Gov. Brian Kemp is holding off on ordering a statewide mandate to wear masks in Georgia as positive cases of coronavirus and hospitalizations are on the rise.
The governor embarked on a six-city tour Wednesday morning to urge Georgians to wear masks, wash hands and keep their distance from each other in public.
But so far, Kemp is not following the lead of several other states and the city of Savannah in ordering people to wear masks, saying Georgians should don facial coverings to protect themselves and others regardless of any official requirements.
“We shouldn’t need a mask mandate for people to do the right thing,” Kemp said at a news conference Wednesday.
Meanwhile, doctors at Emory University and its affiliated hospital pressed for more people to wear masks as the virus gains steam, particularly ahead of the upcoming Fourth of July weekend.
They noted hospitalizations have doubled at Atlanta-based Emory Healthcare over the past week as concerns have soared that local health-care facilities in Georgia could be overwhelmed in the near future without better mask use, personal sanitizing and social distancing.
“I think the best way to show compassion is to wear a mask. If I care, I wear a mask,” said Dr. Carlos Del Rio, executive associate dean of the Emory University School of Medicine at Grady Health System.
As of Tuesday afternoon, more than 81,000 people had tested positive in Georgia for COVID-19, the disease caused by the novel strain of coronavirus that sparked a global pandemic. It had killed 2,805 Georgians. In Cherokee County there have been 1,315 infections and 43 deaths.
Dr. Kathleen Toomey, the state’s public health commissioner, acknowledged the recent increases in positive COVID-19 cases and hospitalizations as she joined the governor on his “Wear A Mask” tour this week.
She urged Georgians who have tested positive to participate in the state’s contact-tracing efforts amid lackluster interest in some communities for the program, which aims to quickly pinpoint and curb local outbreaks.
“We’re concerned about the upticks,” Toomey said Wednesday. “But we can work together to stop this.”
Kemp also acknowledged the number of hospitalizations – a key marker in assessing the virus’ spread – has crept up in recent weeks following the Memorial Day holiday late last month.
He stressed local hospitals are largely prepared for an influx of hospitalizations due to COVID-19 but that some facilities have sought staffing support from the state.
“Thankfully, [hospitalizations] are not going up exponentially,” Kemp said Wednesday. “It’s worrisome but not alarming at this point. And we don’t want it to get alarming.”
The governor also highlighted a slowdown in deaths caused by the virus, marking an encouraging downward trend that comes even as case counts continue rising.
But Dr. Jonathan Lewin, Emory Healthcare’s chief executive officer, tempered that optimism by cautioning hospitals will likely see deaths go up in the next few weeks as more patients receive treatment.

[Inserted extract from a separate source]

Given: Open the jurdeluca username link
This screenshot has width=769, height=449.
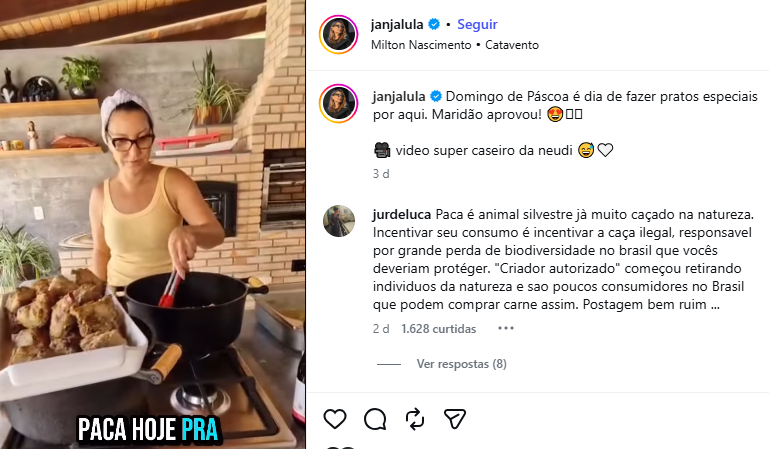Looking at the screenshot, I should [402, 215].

He also noted hospitals are facing increased numbers of patients who are younger and have slacked off on social distancing measures over the past month.
Lewin, like his Emory colleague Del Rio, urged local leaders Wednesday “to be more forceful” in compelling people to wear masks, highlighting evidence that shows states and cities in the U.S. that require mask-wearing have seen transmission rates decrease.
“From a scientific basis, we feel strongly about that,” Lewin said Wednesday. “If everyone wears a face mask, we can stop the spread of this virus.”
On Wednesday, Savannah became the first major city in Georgia to require that people wear masks in public. Other states including New York, California and Kentucky have also implemented mask mandates.
Kemp said Wednesday he had not talked yet with his legal team about whether to consider overturning Savannah’s mask mandate under his emergency executive powers, which supersede any local rules imposed during the pandemic.
He criticized the outcry from some elected officials and leaders for mask mandates as political distractions.
“The whole mask issue right now, in my opinion, is being over-politicized,” Kemp said. “And that’s not what we should be doing.”
Lewin, of Emory, also dismissed any partisanship involved with masks. He argued universal mask-wearing would bolster both public health and the state’s economic recovery.
“Whatever our elected leaders can do to increase the compliance with masking, whatever our elected leaders can do to decrease the partisanship that’s currently seen around masking, the more likely we are to get through this without seeing more economic damage,” Lewin said.